Given request >> Pull out each line of the rows below that contains the string "Image", matching its capitalization.

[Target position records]
>>
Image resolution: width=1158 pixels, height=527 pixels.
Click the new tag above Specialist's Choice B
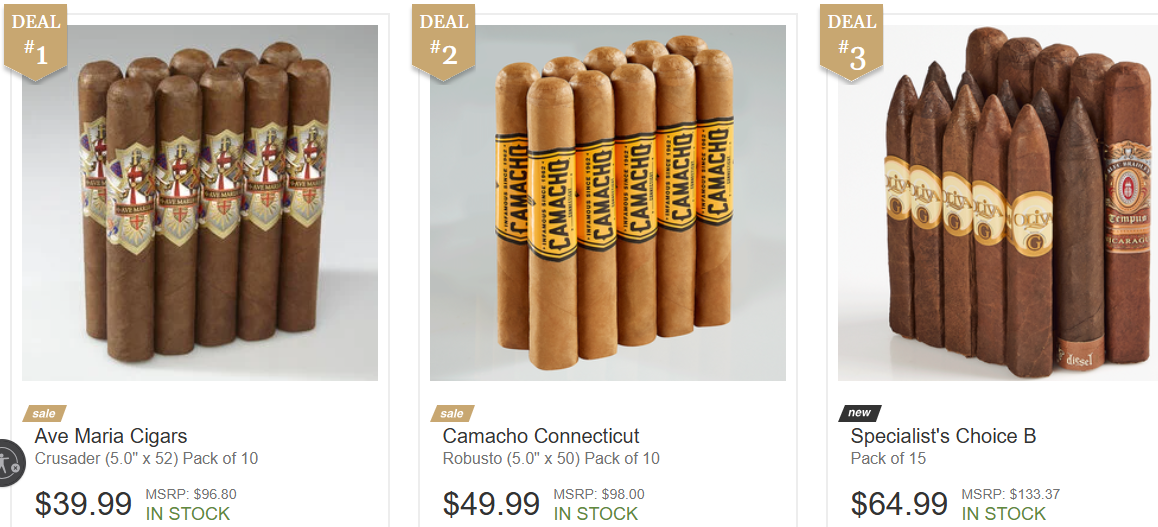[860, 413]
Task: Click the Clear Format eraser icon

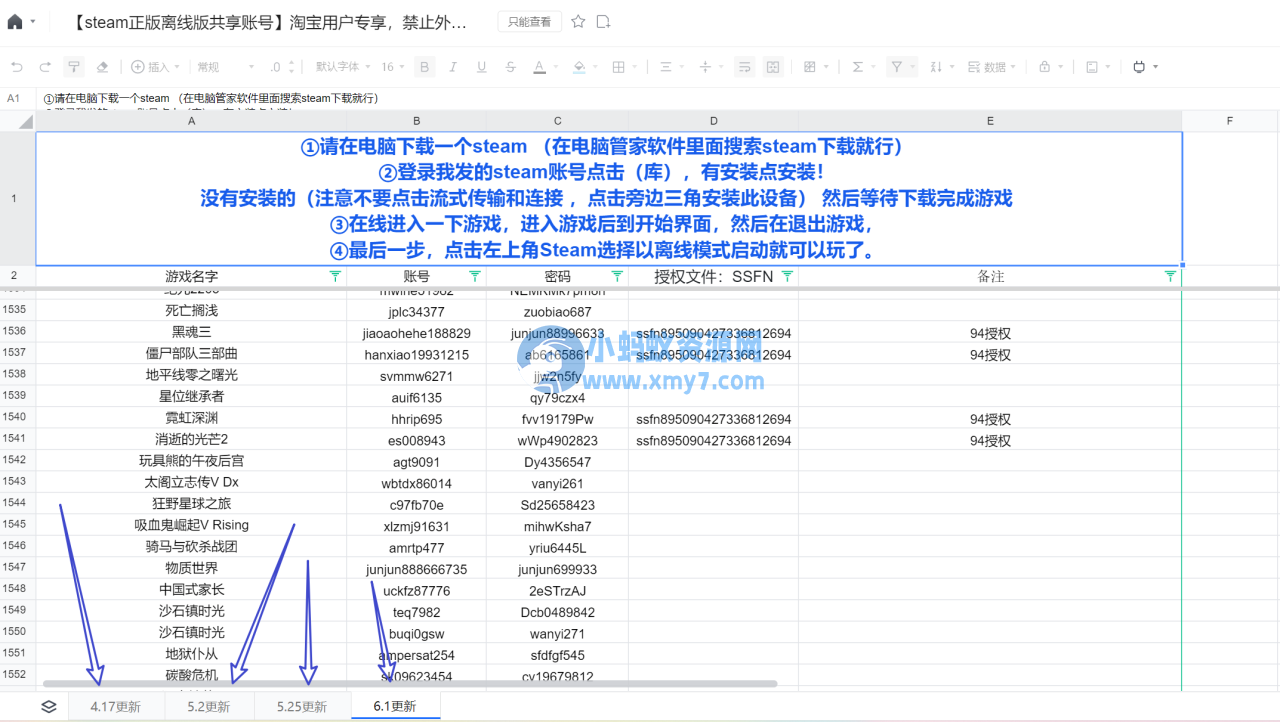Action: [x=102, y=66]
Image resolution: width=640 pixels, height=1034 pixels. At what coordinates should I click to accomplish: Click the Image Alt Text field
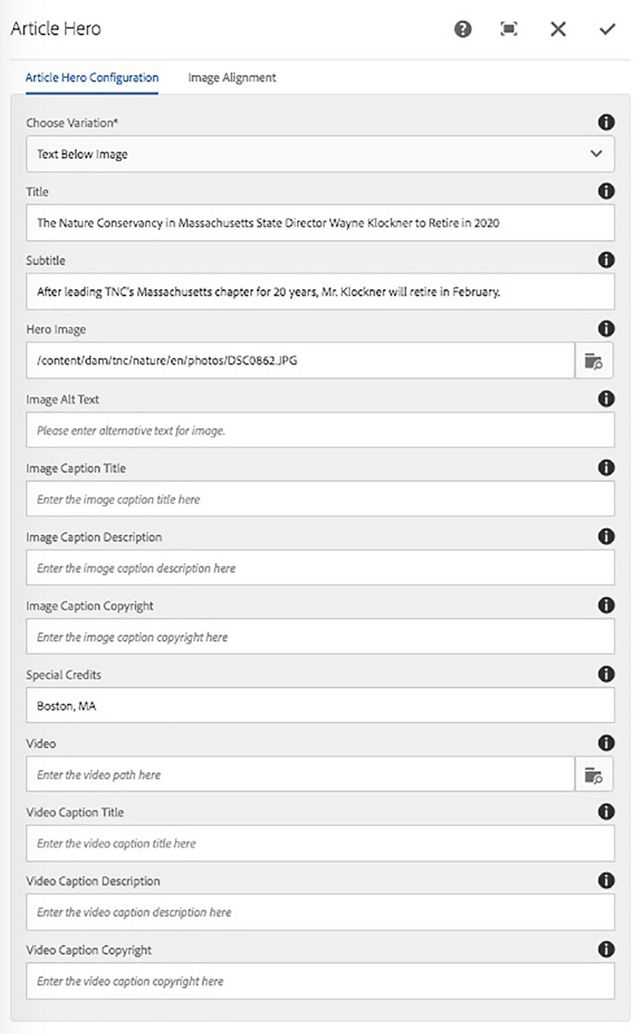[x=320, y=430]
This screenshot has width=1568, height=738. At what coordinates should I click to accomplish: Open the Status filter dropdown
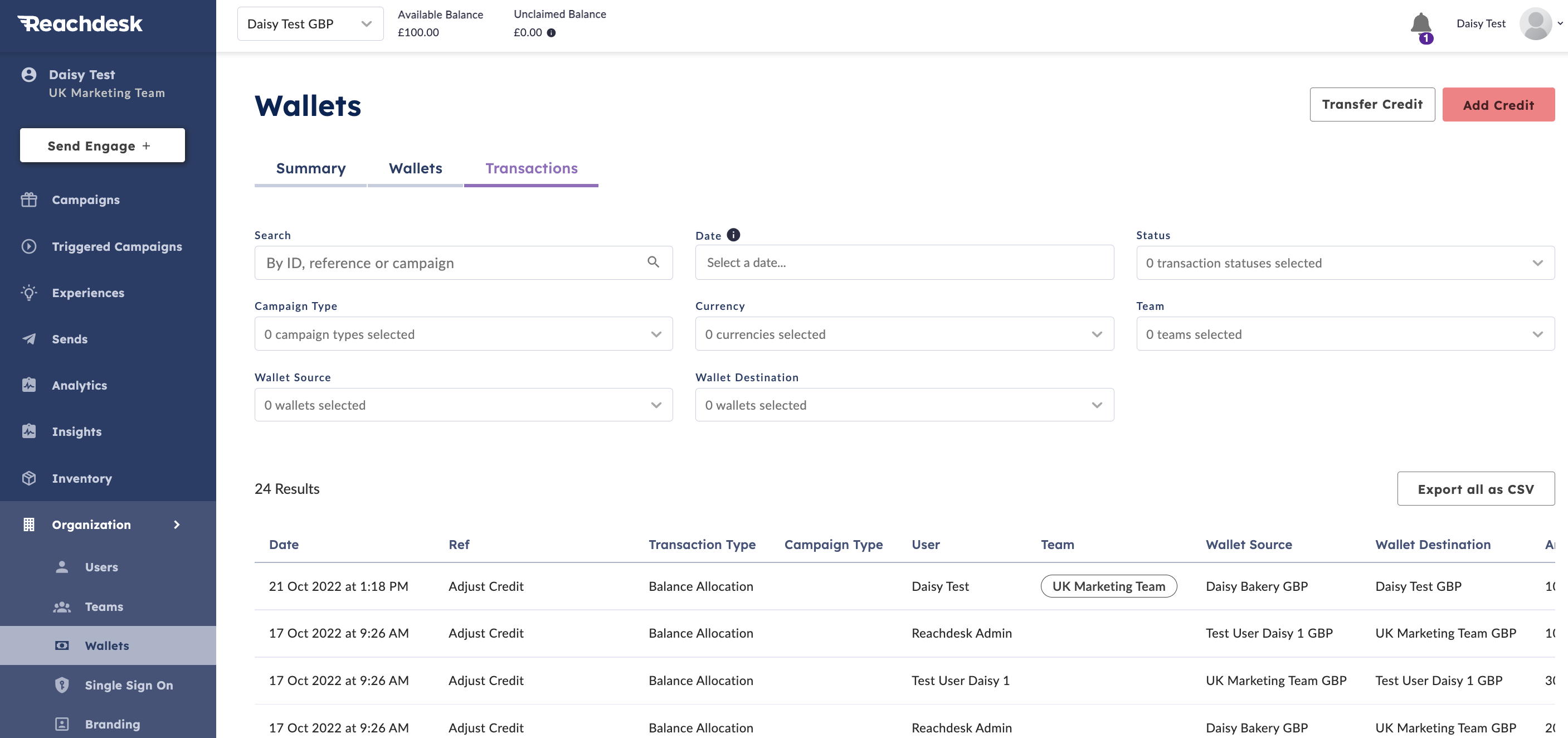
<<
Solution >>
Image resolution: width=1158 pixels, height=527 pixels.
Image resolution: width=640 pixels, height=1034 pixels. At what coordinates should I click to accomplish: Click the Image Alt Text field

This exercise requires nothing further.